§ **ABOUT THIS EXERCISE**
Write every record out again exactly, and keep images out of it.

§ **RECORDS FOR THE TASK**
* * * * * * * * *

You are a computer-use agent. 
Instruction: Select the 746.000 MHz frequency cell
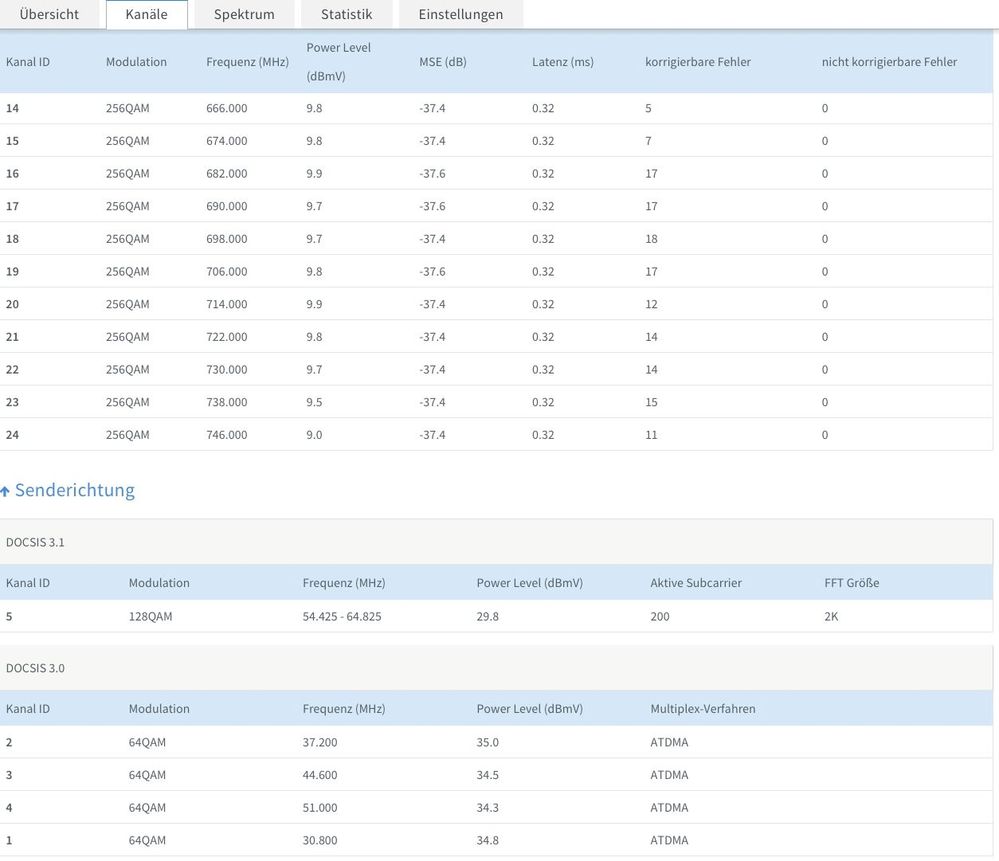pyautogui.click(x=226, y=435)
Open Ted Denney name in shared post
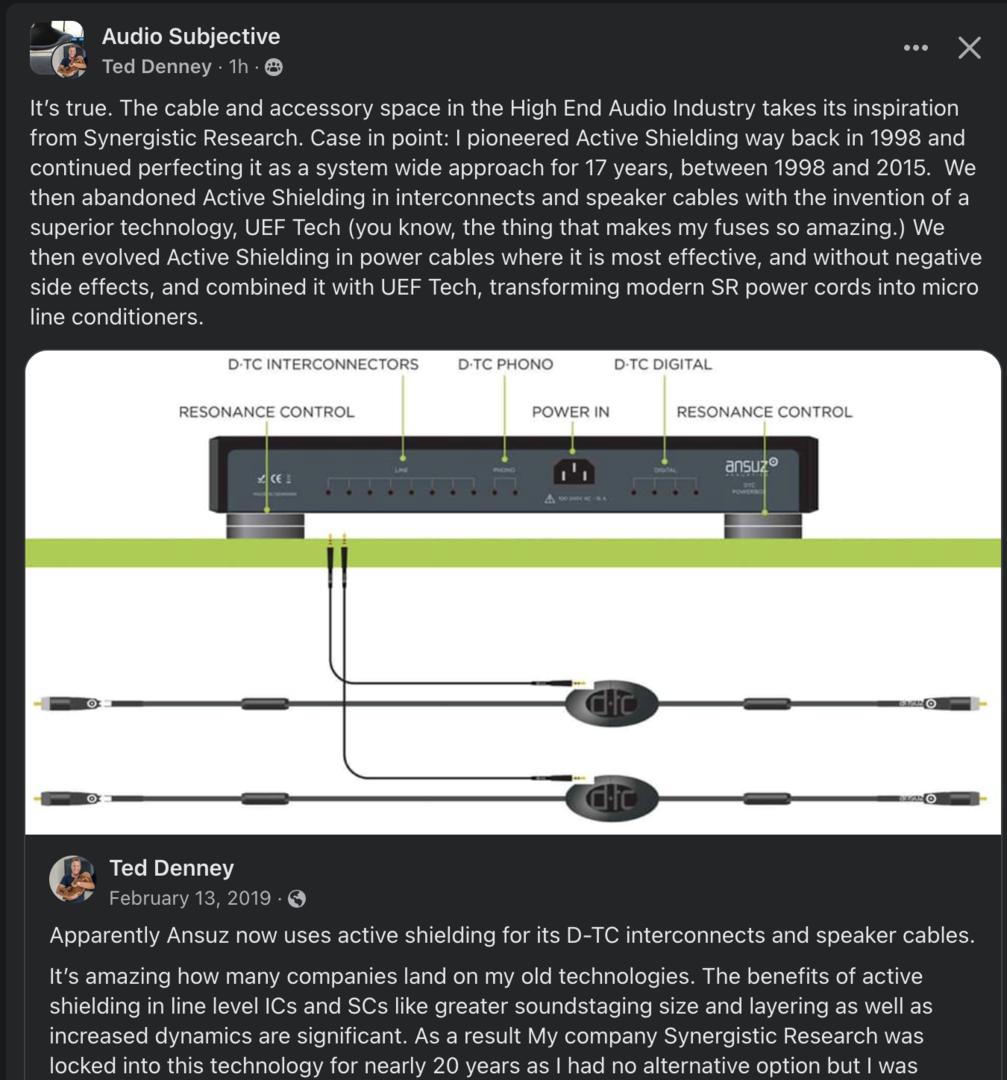 (171, 868)
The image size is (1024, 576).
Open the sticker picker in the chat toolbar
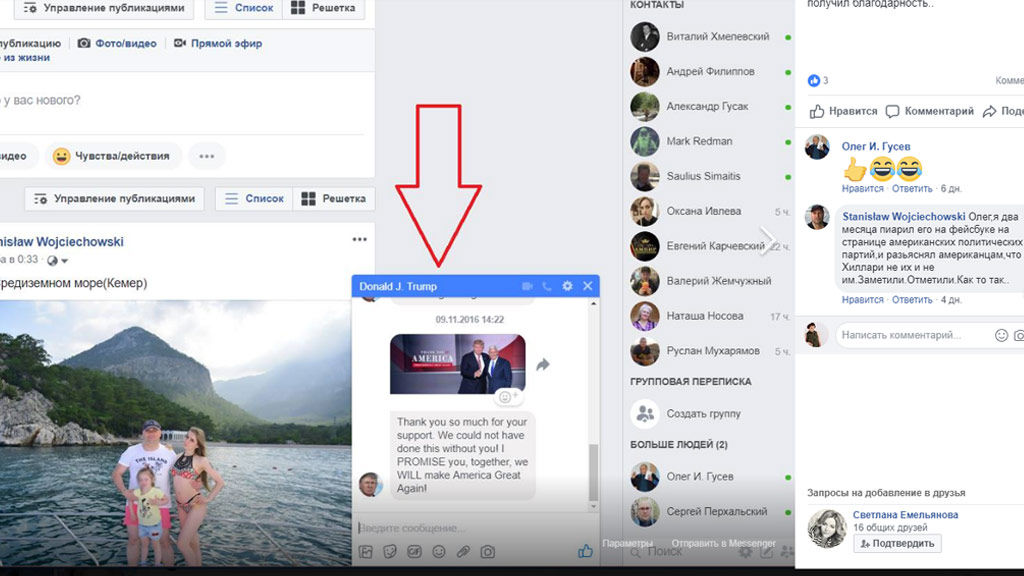coord(390,551)
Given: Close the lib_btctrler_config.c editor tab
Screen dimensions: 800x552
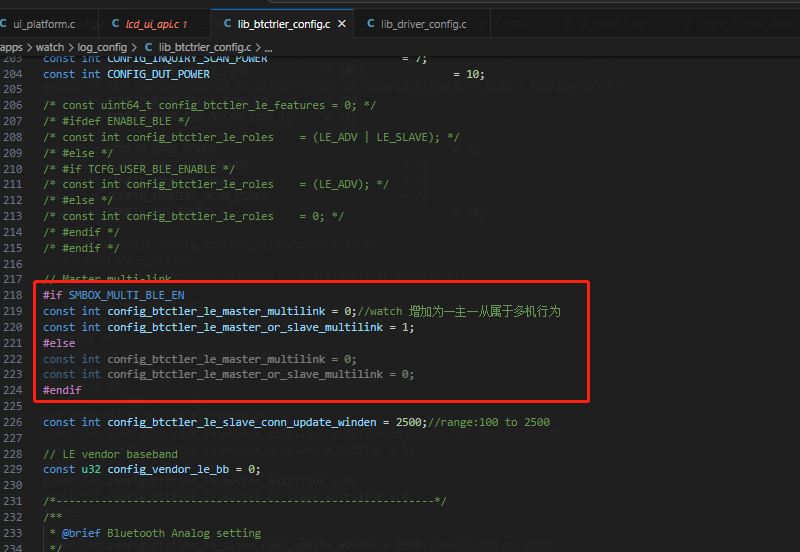Looking at the screenshot, I should pyautogui.click(x=342, y=23).
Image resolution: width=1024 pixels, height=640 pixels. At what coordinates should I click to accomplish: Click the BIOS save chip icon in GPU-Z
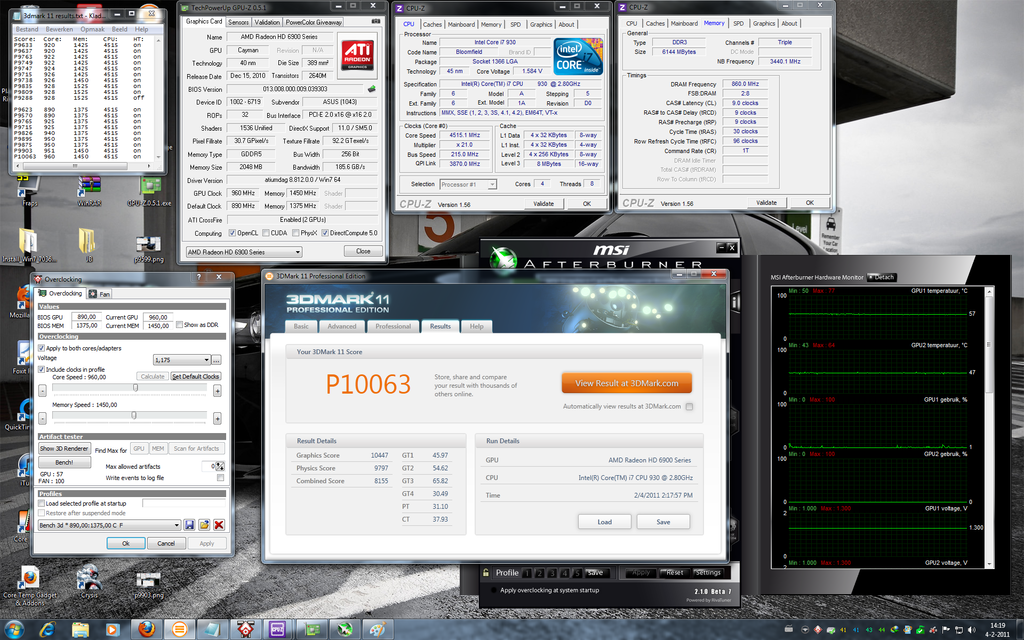[x=372, y=88]

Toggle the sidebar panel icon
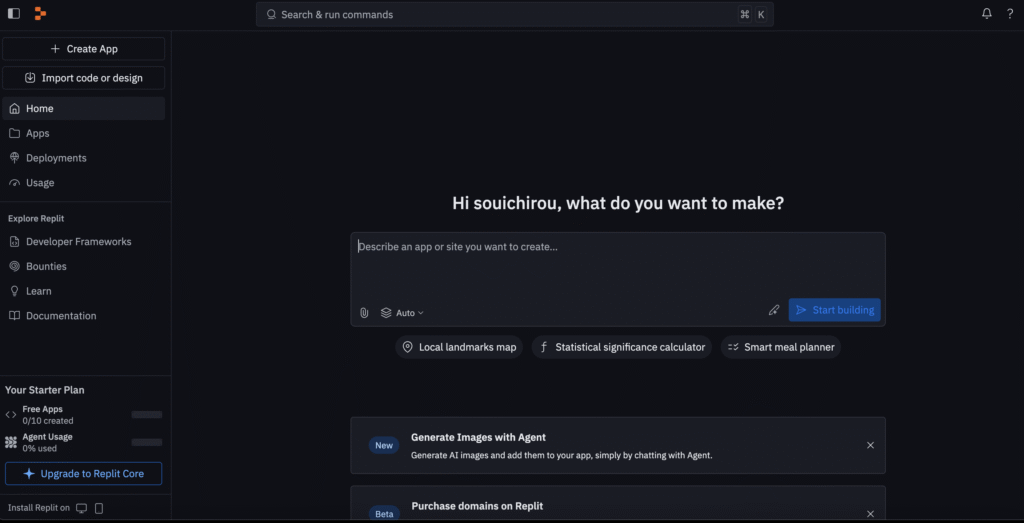click(14, 14)
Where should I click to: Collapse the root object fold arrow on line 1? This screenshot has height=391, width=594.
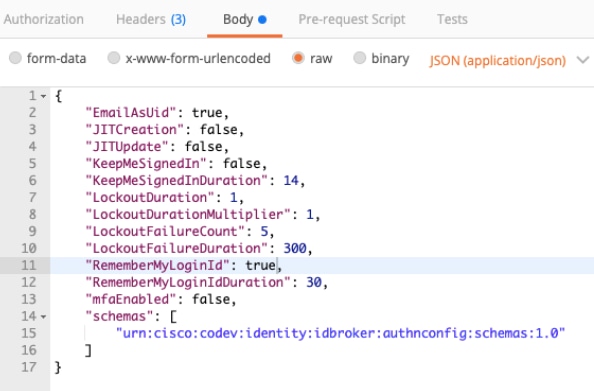pos(44,96)
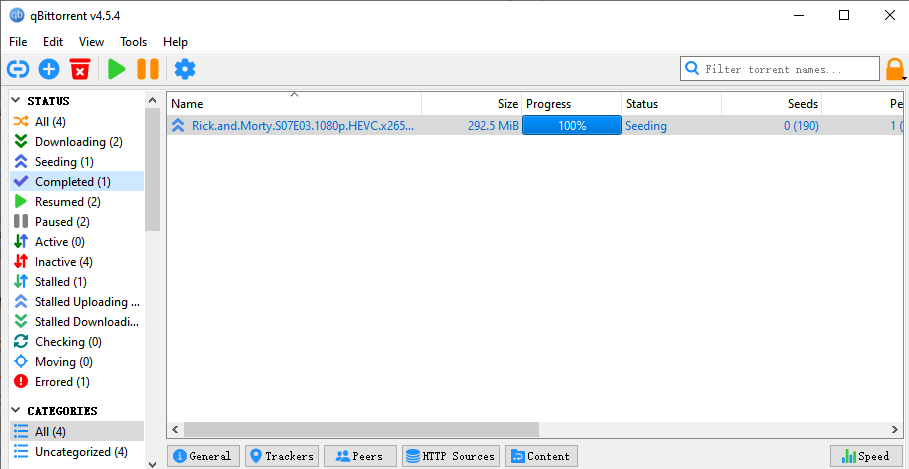This screenshot has height=469, width=909.
Task: Open Options via the gear icon
Action: [185, 69]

* * * * * * * * *

§ **SOLVED EXERCISE**
You are a computer-use agent. 
Instruction: Select the 746.000 MHz frequency cell
pyautogui.click(x=226, y=435)
Open Ted Denney name in shared post
 (171, 868)
The image size is (1024, 576).
Open the sticker picker in the chat toolbar
coord(390,551)
Given: Close the lib_btctrler_config.c editor tab
Screen dimensions: 800x552
Looking at the screenshot, I should pyautogui.click(x=342, y=23).
Image resolution: width=1024 pixels, height=640 pixels. At what coordinates should I click to accomplish: Click the BIOS save chip icon in GPU-Z
[x=372, y=88]

Toggle the sidebar panel icon
click(14, 14)
Where should I click to: Collapse the root object fold arrow on line 1? This screenshot has height=391, width=594.
pos(44,96)
This screenshot has height=469, width=909.
Task: Open Options via the gear icon
Action: [185, 69]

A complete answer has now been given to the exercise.